Collected data entries:
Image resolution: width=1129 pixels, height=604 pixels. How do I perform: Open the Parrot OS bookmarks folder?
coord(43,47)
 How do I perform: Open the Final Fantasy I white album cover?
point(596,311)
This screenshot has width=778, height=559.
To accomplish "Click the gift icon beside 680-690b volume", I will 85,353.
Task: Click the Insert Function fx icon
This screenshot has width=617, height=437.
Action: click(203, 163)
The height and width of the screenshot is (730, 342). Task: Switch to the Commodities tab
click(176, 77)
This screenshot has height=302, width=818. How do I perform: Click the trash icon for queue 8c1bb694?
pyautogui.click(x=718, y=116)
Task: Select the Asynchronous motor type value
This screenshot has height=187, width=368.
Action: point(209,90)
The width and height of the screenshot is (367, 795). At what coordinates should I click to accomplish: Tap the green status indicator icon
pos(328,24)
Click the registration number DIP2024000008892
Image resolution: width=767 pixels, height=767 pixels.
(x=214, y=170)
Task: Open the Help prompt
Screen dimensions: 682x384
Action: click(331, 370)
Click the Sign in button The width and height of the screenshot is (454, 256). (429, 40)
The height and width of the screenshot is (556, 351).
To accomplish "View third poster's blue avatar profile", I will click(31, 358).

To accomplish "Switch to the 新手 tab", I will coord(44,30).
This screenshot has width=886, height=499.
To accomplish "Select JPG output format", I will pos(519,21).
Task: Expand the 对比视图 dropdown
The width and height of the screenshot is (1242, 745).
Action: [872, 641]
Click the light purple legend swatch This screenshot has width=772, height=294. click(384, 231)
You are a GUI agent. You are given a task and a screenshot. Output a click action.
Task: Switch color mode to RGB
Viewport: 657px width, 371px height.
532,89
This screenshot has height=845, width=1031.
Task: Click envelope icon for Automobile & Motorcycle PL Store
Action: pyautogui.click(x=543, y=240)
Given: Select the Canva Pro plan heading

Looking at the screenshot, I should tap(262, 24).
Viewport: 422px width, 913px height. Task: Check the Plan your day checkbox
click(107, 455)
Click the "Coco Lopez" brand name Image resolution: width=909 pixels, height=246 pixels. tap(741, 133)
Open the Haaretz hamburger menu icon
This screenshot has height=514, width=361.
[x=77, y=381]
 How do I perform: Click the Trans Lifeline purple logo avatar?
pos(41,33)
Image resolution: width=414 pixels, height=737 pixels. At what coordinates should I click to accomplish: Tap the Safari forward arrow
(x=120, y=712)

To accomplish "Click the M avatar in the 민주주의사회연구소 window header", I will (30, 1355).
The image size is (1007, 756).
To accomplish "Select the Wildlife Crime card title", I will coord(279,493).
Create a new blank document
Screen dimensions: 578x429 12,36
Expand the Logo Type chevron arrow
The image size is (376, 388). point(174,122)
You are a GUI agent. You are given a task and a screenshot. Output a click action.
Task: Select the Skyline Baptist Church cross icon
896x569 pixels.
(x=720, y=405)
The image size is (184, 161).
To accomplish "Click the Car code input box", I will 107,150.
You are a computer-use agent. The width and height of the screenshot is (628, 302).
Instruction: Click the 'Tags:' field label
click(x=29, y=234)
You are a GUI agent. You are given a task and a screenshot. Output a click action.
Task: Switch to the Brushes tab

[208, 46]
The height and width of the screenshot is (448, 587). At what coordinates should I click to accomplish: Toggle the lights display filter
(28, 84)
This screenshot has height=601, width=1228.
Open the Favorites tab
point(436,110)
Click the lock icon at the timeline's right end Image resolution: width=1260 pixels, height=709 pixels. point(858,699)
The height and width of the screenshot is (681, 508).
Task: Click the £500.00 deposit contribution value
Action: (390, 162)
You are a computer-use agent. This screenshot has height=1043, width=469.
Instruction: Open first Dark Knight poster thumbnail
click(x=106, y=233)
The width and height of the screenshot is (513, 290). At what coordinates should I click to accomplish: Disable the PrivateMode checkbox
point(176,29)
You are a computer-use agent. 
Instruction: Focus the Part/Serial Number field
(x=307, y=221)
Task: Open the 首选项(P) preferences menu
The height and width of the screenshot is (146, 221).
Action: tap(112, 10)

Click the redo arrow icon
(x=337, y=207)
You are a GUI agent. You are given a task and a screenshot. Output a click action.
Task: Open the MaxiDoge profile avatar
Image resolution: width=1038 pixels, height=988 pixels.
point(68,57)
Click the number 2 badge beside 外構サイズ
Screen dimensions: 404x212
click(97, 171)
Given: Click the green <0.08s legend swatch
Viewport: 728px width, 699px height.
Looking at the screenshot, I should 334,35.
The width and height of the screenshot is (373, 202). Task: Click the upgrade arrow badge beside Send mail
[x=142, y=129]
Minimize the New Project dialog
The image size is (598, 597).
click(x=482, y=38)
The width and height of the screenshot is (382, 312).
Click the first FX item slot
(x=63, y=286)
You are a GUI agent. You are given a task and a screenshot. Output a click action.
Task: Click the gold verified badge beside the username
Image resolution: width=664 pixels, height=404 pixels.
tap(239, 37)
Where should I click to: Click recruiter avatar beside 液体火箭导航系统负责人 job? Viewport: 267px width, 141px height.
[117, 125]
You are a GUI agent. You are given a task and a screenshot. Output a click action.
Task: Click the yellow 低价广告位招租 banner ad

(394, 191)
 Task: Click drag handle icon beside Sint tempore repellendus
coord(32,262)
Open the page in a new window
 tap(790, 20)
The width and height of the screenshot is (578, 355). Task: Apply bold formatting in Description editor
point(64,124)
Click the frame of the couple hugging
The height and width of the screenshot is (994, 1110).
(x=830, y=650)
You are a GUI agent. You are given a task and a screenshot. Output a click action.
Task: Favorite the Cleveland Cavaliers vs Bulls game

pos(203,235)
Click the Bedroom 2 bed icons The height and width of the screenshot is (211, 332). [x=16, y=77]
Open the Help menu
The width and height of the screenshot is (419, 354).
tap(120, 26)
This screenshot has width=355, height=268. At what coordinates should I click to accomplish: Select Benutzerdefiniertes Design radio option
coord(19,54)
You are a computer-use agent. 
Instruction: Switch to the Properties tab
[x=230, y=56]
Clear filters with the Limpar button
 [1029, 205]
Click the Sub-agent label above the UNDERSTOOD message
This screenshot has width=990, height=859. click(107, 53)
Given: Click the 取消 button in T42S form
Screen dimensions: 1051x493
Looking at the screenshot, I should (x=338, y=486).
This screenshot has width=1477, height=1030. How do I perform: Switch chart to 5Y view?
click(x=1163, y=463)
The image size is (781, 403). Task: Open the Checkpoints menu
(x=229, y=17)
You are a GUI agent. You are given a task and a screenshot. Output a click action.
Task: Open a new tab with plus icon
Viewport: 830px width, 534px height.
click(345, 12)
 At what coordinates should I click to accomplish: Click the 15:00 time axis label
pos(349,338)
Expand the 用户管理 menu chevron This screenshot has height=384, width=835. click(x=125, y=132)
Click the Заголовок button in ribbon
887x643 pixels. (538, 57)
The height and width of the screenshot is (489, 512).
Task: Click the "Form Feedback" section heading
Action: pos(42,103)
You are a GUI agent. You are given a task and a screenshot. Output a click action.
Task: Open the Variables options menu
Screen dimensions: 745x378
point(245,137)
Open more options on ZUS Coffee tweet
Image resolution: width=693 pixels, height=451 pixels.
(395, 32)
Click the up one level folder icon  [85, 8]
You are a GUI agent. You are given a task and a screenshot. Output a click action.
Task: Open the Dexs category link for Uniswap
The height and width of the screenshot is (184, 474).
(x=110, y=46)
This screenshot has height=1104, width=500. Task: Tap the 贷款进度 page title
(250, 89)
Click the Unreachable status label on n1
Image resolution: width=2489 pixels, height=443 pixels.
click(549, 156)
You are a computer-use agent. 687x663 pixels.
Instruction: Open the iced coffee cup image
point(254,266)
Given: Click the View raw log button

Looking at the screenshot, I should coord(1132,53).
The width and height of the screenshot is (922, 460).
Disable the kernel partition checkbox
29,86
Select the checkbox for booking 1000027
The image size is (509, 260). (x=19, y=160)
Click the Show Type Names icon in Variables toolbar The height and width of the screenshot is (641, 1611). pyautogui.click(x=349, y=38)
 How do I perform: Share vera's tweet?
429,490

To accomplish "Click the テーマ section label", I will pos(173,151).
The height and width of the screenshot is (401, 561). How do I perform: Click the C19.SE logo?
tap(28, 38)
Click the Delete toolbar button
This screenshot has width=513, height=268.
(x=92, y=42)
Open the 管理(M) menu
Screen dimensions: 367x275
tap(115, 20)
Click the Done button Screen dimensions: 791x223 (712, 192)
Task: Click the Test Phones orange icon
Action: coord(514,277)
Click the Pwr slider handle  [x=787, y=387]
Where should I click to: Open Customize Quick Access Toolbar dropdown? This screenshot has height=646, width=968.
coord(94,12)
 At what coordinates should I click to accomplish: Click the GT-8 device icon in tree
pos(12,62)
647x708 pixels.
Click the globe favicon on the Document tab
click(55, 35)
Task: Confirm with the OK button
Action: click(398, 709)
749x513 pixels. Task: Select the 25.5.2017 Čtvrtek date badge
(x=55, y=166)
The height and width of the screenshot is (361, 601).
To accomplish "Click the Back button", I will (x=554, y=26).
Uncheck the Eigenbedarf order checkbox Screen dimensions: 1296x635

### ASSIGNED TASK
The expected output is every line of the records in which the string "profile" appears.

### SOLVED EXERCISE
To accomplish "View third poster's blue avatar profile", I will click(31, 358).
Task: Open the MaxiDoge profile avatar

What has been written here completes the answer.